Exercise description ▸ Some of the lines below need repeating. Reproduce exactly those between the lines holding "Viewport: 1918px width, 930px height." and "Toggle sort on Прямые затраты column", inclusive.

Excerpted data ▸
※
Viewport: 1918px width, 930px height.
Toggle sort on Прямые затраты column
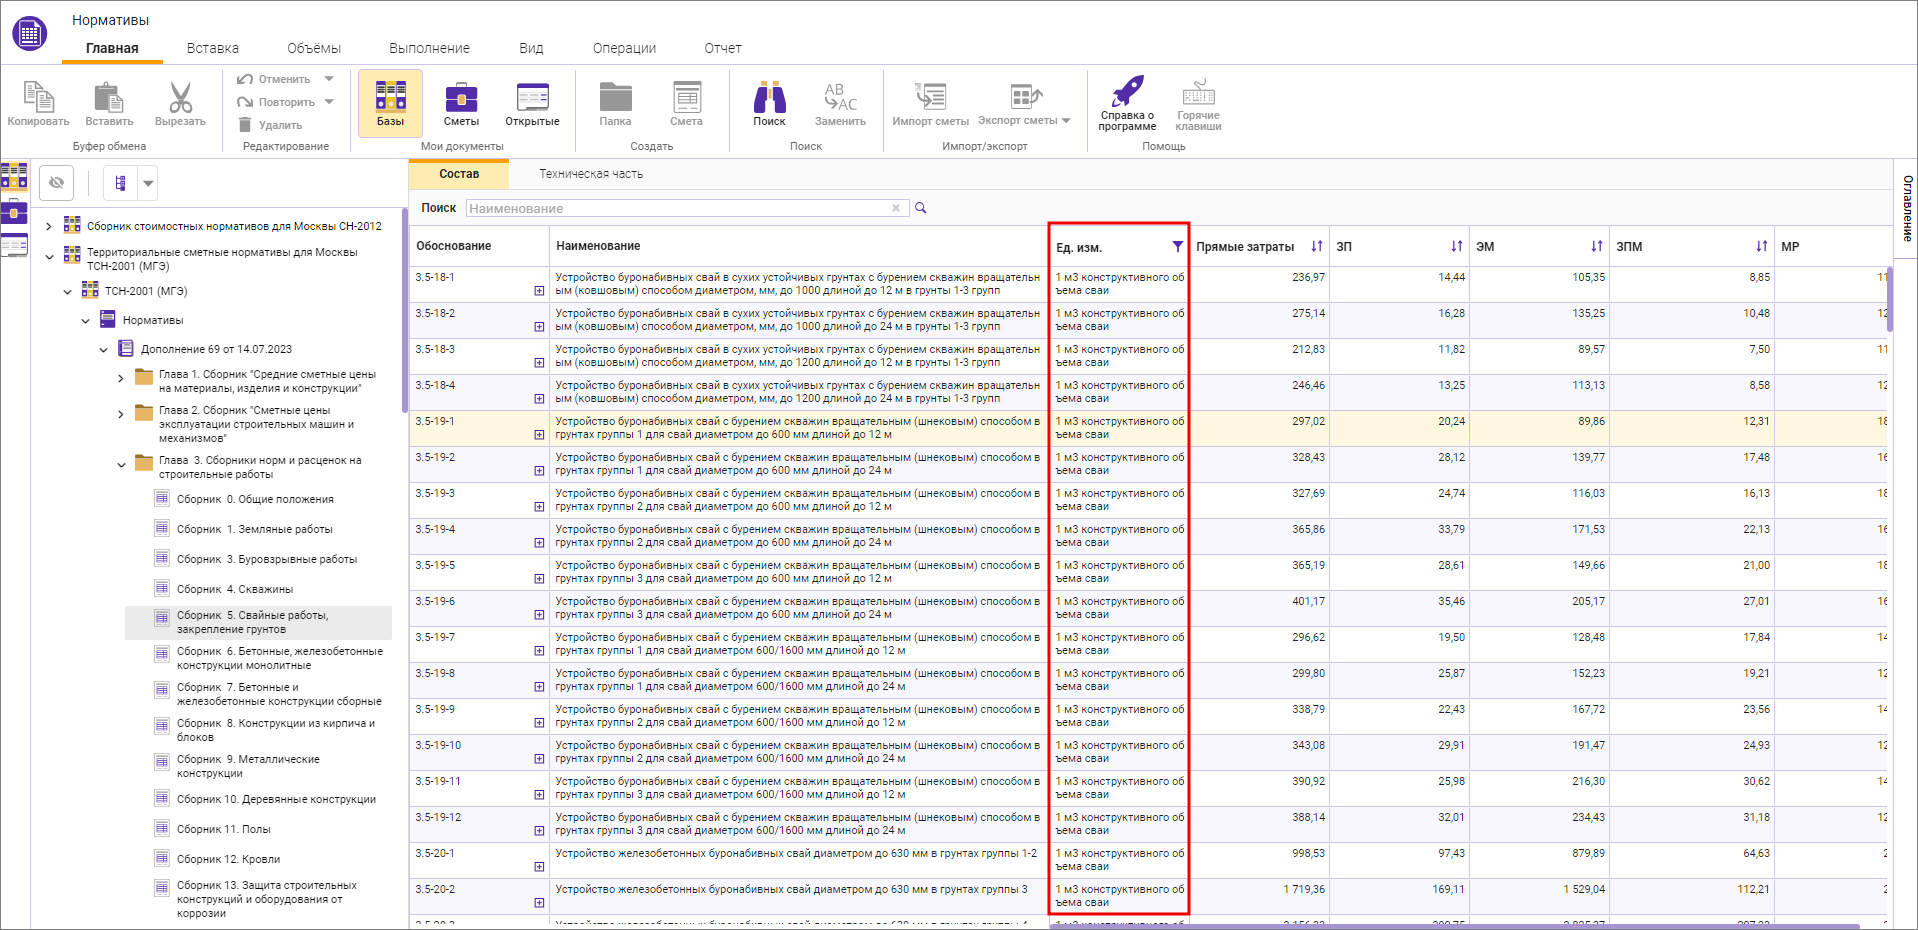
※
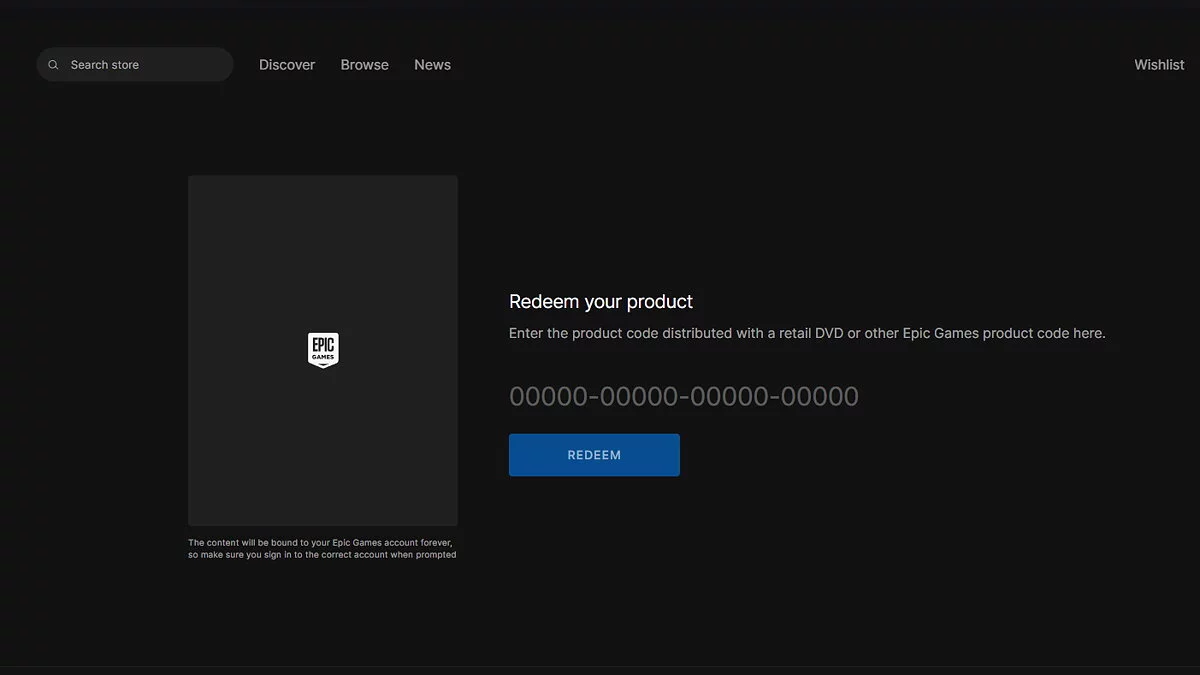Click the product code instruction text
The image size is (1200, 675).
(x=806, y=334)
※
Task solution ▸
Viewport: 1918px width, 930px height.
Toggle sort on Прямые затраты column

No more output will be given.